High Roller: The Stu Ungar Story is a 2003 biopic focusing on the life of American professional poker and gin player Stu Ungar. Stuey is the film's alternate title. The film features cameos from several figures from the world of professional sports and poker, including Vince Van Patten, Andy Glazer and Al Bernstein.

== Plot ==
High Roller is told in flashback. Ungar (Michael Imperioli), in a motel room on the last night of his life, relates his personal story to a stranger (Michael Pasternak). He speaks of growing up as the son of a bookie, his career as a tournament gin player, moving into poker, his marriage and the birth of his daughter Stefanie, cocaine abuse, and the breakup of his marriage.

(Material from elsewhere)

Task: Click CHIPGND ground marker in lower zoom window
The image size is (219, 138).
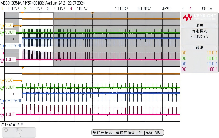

The film climaxes with Ungar's third victory at the Main Event of the World Series of Poker a year before his passing. In the final scene, Ungar departs the motel room with the stranger (who apparently represents the Grim Reaper).

==Cast==
- Michael Imperioli as Stu Ungar
  - Jonathan Press as Young Stu Ungar
- Renee Faia as Angela
- Michael Nouri as Vincent
- Michael Pasternak as The Stranger
- Pat Morita as Mr. Leo
- Vincent Van Patten as Jimmy "Jimmy D"
- Cynthia Brimhall as Sondra
- Al Bernstein as Himself
- Andrew N.S. Glazer as Himself
- Brian Kaplan as John Strzemp
- Evan Broder as Goldstein
- Todd Susman as Max Ungar
- Tommy Cannary as Sol
- Peggy Walton-Walker as Flo Ungar
- A.W. Vidmer as Gin Victim
- Lon Gary as Poker Player
- David Dwyer as Poker Player
- Steve Schirripa as Anthony

==Awards==
- Nashville Film Festival Audience Choice Award - Best Feature (2003)
- PRISM Awards Commendation (2004)
- San Diego Film Festival Festival Award - Best Director (2003)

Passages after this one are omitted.